Comment se passe le travail avec les amateurs ?
Cette rencontre s’enrichit de l’humain, suivant la devise que Maurice Pottecher avait choisie : Par l’art, pour l’humanité. Un humain, c’est un « savoir être ». Dans cette disposition d’esprit, les uns questionnent, avec leur ingénuité et leur regard, la technicité des autres, les habitudes prises un peu trop vite, etc. A mon sens, c’est ce qu’on vise dans la promotion des droits culturels et de la diversité – là aussi, Bussang a bien des longueurs d’avance : Personne n'éduque autrui, personne ne s'éduque seul, les hommes s'éduquent ensemble, par l'intermédiaire du monde (selon Paulo Freire) ; ou bien, comme l'explique Edouard Glissant, les êtres humains se changent en échangeant sans se dénaturer.
L’appel de la forêt
On dit que ce théâtre a quelque chose d’unique…

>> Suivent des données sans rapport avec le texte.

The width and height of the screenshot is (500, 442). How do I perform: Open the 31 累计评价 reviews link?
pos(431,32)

C’est que, côté public, l’expérience d’une représentation à Bussang fait partie de celles qu’on ne peut saisir sans les avoir vécues. Elle a un caractère animiste, au sens où elle nous relie à l’ensemble du vivant. L’un des moments les plus marquants a lieu lorsqu’on ouvre le fond de scène sur la forêt. L’aspect sensoriel est alors décuplé : l’air forestier entre dans la salle, avec toutes ses odeurs. Une perspective immense se crée avec le flanc de la montagne, que les comédiens peuvent remonter, brisant le cadre et bouleversant l’échelle. Ici, franchement, une projection vidéo ne ferait pas le poids.

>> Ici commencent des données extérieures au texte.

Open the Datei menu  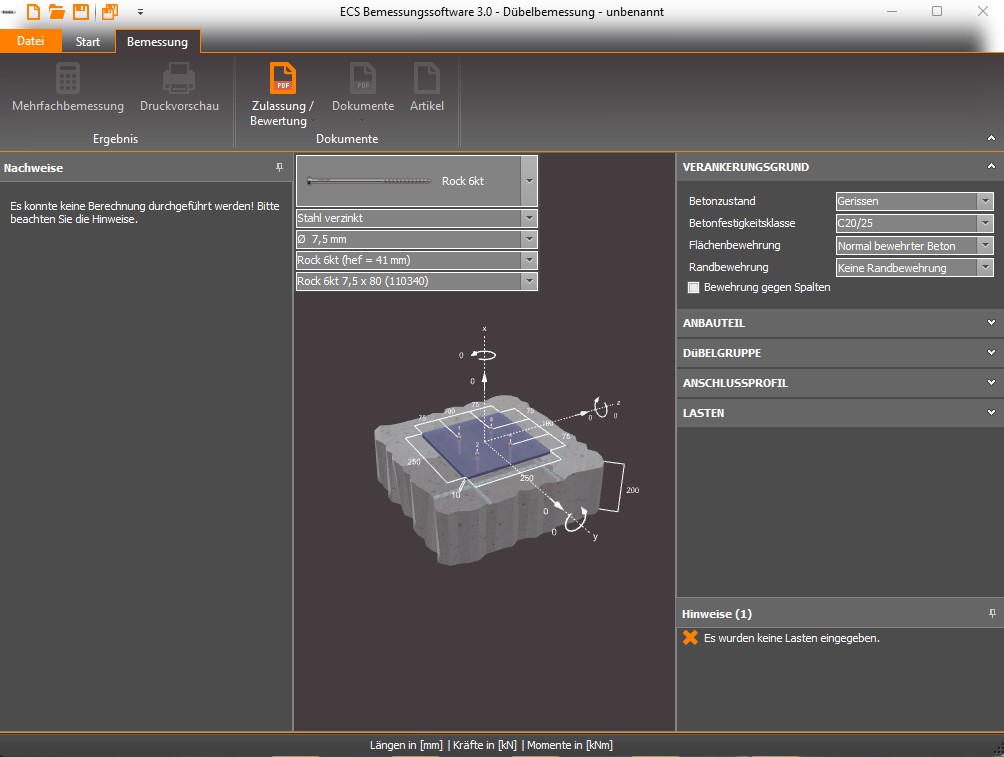point(31,41)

Un lieu de poésie totale ?
Et de sensibilité intense. Notre feuilleton Hériter des brumes, qui se jouera en plein air, écrit par les poètes Alix Fournier-Pittaluga et Paul Francesconi, propose ainsi un essai « d’archéologie sensible ». Au moyen des témoignages et des images du passé du théâtre, on éprouvera physiquement ses traces, on arpentera les mêmes sentiers, on plongera ses mains dans la source invisible et vivante du projet de Maurice Pottecher. Celui-ci était extrêmement sensible à la nature. Depuis certes la société a changé, mais cette sensibilité du poète à l’égard de la vie ne change pas : elle s’épanouit à Bussang, dans toute son actualité.
Ateliers nomades, randonnées historiques et rituels…
… concert de l’Harmonie de Bussang, bal, déambulation, pique-nique, portes ouvertes, feu d’artifice, sardinade, pétanque, feu de la Saint-Jean… on le voit : une ambiance de fête va se couler dans la vallée, notamment le 15 juin 2025, grand jour de lancement pour les festivités des 130 ans, une programmation conçue avec les associations locales.
Quant au programme des représentations, sont à l’affiche une création par Sylvain Maurice, metteur en scène invité (Le Roi nu), la reprise du spectacle de Julie Delille, Je suis la bête, et son feuilleton théâtral, Hériter des brumes. La saison se terminera le 31 août par un concert de Julien Lepreux.